WHAT TO WORK ON.
Below are the entries; determine how many of their lines contain the string "Script" and give that figure alone.

GIVEN INFORMATION.
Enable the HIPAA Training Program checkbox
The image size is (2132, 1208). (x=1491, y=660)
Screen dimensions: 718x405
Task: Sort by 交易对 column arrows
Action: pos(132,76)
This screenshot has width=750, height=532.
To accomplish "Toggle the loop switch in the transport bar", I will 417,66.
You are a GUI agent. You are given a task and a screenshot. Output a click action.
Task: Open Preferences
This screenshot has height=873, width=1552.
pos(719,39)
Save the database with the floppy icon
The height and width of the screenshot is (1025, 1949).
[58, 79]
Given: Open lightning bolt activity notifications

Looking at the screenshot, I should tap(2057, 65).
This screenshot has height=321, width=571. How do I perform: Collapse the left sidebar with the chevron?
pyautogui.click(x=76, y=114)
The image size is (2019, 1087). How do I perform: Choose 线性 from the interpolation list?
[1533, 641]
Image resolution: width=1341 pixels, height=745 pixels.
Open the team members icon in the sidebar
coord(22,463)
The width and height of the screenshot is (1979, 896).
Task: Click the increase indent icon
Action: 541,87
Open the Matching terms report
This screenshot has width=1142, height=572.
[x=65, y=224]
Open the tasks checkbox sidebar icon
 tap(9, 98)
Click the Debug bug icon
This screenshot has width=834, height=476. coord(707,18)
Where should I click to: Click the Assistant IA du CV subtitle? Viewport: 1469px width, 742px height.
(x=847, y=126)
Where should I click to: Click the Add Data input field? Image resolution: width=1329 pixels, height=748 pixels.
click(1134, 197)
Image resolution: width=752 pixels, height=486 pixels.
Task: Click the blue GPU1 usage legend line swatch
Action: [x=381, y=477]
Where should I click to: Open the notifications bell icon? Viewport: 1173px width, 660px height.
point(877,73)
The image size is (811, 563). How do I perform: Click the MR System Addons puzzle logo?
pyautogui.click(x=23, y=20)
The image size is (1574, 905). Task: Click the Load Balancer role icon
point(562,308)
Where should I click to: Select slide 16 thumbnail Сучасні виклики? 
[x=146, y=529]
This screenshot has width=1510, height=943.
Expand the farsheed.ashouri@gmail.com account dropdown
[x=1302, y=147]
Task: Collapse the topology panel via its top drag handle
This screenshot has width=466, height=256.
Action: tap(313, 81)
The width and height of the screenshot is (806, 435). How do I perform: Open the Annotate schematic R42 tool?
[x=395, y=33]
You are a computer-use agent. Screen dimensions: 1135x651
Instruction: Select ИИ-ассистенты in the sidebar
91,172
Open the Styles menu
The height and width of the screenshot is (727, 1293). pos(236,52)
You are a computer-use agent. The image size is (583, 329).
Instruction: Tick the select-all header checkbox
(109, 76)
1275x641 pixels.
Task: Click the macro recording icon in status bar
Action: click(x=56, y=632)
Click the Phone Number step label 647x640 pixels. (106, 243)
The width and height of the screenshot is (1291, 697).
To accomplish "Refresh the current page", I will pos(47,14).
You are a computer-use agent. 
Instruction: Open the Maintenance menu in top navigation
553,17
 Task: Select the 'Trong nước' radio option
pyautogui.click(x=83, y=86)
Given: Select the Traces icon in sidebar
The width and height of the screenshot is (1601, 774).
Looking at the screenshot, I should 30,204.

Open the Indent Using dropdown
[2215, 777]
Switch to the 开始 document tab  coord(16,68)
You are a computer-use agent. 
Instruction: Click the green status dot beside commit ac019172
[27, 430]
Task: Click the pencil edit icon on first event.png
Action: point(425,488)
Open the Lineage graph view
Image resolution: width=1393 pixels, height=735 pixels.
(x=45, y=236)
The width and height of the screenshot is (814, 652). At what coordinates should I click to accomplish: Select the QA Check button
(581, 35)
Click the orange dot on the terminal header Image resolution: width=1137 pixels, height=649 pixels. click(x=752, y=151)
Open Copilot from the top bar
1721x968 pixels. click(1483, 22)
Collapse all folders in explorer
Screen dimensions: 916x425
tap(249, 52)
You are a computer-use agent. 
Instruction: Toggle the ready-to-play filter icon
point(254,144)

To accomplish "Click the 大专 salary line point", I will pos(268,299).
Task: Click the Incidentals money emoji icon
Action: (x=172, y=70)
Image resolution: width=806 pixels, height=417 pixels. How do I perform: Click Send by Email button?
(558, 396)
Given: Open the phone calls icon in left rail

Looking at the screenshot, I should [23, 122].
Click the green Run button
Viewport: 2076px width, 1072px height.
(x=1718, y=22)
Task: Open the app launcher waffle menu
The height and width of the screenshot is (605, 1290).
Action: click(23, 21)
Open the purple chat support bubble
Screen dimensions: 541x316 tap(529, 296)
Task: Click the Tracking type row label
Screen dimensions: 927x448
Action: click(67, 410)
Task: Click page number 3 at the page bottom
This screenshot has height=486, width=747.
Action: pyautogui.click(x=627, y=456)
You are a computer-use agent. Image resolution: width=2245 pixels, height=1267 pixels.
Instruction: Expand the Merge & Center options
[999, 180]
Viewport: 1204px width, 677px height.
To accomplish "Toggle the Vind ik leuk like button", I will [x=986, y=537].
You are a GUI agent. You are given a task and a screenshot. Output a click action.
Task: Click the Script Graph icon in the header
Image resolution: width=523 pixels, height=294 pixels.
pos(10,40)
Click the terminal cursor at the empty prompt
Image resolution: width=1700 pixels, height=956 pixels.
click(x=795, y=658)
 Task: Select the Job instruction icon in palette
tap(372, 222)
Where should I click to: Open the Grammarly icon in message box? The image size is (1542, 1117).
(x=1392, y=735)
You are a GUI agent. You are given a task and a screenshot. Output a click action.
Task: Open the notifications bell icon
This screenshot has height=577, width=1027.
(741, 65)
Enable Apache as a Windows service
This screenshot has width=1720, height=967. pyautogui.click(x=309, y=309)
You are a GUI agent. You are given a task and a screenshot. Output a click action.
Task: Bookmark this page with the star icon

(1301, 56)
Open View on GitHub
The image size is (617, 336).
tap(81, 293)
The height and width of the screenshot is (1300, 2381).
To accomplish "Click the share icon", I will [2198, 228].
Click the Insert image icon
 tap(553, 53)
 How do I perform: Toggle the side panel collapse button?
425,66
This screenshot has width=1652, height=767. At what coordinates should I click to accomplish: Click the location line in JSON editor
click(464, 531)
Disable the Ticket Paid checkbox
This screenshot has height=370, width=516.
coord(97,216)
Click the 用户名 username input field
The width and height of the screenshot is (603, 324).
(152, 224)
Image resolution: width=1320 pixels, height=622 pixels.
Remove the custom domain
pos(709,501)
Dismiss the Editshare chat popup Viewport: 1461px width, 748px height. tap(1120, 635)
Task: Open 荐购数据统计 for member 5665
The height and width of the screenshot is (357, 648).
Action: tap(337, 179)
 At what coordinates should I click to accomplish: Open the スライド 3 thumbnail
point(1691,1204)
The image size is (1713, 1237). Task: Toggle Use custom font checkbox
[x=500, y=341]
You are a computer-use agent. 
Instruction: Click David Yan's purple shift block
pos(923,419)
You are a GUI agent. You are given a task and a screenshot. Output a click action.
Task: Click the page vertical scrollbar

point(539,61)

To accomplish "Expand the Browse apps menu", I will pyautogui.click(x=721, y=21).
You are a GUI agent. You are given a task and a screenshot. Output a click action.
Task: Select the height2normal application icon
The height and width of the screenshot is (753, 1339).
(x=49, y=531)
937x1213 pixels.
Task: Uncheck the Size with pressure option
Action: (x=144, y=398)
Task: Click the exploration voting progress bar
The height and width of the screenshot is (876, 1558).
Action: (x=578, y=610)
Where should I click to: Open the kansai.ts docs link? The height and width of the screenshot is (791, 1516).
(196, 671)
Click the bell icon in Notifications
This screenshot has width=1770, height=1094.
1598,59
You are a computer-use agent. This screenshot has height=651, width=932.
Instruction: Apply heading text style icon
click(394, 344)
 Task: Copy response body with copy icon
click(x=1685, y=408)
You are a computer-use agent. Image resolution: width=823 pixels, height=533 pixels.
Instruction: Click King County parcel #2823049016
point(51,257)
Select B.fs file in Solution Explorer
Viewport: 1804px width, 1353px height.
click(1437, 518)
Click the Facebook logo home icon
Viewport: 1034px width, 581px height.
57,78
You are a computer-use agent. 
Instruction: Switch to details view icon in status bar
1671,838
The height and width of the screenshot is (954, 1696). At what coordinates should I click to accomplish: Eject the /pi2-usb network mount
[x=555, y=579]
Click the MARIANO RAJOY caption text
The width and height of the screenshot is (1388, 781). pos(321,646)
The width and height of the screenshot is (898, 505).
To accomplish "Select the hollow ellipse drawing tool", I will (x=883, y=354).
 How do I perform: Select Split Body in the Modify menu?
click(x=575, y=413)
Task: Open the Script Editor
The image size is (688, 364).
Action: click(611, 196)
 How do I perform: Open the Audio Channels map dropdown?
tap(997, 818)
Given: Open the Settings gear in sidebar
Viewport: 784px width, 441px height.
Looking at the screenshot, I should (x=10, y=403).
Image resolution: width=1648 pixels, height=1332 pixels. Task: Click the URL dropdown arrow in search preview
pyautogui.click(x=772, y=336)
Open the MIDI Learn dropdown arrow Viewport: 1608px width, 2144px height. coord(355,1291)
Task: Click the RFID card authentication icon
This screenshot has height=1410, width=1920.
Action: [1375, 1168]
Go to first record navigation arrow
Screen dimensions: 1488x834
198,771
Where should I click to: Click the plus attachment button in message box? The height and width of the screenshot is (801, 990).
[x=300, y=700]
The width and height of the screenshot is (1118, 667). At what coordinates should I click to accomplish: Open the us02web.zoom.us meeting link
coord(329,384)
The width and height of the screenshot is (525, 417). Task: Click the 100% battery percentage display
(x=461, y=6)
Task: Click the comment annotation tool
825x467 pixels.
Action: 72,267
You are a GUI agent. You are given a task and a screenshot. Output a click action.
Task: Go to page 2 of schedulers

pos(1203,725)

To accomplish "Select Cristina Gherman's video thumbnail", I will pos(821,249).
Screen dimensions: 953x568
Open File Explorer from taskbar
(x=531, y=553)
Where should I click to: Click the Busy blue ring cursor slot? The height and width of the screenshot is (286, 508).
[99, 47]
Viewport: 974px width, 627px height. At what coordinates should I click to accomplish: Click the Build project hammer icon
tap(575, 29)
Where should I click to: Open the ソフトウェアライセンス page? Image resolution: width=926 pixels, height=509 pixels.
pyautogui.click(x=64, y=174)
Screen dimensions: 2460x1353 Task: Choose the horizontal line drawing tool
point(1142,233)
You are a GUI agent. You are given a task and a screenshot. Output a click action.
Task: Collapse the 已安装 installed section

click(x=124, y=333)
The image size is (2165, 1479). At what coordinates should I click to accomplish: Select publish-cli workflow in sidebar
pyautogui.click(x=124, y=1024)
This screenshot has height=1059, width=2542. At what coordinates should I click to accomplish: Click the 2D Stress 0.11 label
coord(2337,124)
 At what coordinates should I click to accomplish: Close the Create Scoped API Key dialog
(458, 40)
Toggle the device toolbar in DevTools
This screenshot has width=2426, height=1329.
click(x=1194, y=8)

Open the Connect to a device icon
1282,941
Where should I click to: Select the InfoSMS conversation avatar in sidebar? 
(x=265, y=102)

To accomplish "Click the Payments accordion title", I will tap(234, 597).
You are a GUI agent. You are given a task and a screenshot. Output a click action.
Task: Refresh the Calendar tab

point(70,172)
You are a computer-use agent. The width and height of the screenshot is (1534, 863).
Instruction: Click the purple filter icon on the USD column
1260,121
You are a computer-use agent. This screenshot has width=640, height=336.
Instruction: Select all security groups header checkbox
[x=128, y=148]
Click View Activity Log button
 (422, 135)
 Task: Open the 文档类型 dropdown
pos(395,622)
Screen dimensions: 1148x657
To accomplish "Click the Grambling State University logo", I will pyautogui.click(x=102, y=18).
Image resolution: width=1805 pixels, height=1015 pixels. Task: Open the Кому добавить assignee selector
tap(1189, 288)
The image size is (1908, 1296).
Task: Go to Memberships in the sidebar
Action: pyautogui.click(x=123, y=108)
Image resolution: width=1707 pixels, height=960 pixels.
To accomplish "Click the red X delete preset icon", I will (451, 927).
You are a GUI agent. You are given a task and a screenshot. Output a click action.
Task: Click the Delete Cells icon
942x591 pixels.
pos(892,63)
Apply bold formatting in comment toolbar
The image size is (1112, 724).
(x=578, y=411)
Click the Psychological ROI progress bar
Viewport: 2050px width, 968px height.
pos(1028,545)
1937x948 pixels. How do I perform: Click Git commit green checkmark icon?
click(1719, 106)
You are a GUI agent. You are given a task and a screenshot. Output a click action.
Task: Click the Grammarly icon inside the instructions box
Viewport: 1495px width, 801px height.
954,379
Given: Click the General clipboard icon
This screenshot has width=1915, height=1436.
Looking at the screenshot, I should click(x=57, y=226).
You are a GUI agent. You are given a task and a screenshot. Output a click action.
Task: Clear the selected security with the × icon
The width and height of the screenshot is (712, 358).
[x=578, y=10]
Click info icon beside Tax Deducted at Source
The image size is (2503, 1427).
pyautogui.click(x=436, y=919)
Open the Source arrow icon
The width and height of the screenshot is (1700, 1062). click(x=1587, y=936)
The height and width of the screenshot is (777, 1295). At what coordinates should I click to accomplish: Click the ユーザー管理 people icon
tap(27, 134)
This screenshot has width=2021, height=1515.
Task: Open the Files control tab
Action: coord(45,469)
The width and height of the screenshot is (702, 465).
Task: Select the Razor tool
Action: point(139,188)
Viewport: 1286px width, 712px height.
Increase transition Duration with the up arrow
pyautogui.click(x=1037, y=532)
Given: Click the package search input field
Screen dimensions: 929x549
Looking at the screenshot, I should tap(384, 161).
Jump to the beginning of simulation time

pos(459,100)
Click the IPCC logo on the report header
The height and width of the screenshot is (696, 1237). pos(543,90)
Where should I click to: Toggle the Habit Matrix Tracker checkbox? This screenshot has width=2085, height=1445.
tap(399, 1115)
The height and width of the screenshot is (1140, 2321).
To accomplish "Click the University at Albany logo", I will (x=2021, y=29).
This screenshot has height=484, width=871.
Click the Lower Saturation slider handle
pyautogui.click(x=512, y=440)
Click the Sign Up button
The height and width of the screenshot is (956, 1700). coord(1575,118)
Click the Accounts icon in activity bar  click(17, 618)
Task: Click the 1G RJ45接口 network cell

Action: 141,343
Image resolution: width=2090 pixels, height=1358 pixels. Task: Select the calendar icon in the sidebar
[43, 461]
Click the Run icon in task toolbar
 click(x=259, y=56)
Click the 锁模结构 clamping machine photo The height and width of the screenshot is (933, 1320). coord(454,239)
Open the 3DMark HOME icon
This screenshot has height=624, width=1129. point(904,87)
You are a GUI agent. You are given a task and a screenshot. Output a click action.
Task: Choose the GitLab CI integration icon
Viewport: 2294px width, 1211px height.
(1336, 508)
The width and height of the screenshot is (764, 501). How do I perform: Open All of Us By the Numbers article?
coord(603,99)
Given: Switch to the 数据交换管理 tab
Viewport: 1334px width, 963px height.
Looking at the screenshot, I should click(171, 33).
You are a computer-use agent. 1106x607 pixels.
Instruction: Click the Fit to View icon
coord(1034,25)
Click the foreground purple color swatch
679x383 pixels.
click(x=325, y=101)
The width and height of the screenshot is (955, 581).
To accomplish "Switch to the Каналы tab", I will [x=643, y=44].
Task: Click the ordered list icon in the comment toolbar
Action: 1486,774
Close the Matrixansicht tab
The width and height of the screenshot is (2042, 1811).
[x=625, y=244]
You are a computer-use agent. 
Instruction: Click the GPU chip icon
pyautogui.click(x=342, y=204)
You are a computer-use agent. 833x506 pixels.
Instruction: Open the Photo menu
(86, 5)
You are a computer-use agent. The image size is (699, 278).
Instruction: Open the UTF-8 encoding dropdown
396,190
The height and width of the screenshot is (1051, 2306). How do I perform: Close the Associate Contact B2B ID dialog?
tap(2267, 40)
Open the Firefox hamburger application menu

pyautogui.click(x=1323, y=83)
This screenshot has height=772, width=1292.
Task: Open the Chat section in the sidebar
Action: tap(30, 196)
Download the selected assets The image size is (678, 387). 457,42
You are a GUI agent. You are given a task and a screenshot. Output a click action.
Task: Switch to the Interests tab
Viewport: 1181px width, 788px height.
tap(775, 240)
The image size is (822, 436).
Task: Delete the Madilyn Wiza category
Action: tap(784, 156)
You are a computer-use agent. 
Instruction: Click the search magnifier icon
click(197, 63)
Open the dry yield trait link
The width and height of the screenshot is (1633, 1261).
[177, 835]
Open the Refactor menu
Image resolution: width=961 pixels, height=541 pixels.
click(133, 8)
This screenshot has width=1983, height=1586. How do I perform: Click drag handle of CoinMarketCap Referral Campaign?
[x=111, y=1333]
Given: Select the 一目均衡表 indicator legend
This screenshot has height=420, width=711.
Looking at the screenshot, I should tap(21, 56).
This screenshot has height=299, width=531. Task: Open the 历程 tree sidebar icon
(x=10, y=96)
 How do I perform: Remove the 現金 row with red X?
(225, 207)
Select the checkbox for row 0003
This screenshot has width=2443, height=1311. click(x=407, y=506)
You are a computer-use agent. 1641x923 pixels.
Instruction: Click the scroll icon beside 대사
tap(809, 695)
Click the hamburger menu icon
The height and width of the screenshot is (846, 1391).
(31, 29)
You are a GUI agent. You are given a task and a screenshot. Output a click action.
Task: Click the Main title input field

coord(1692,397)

ANSWER SECTION.
2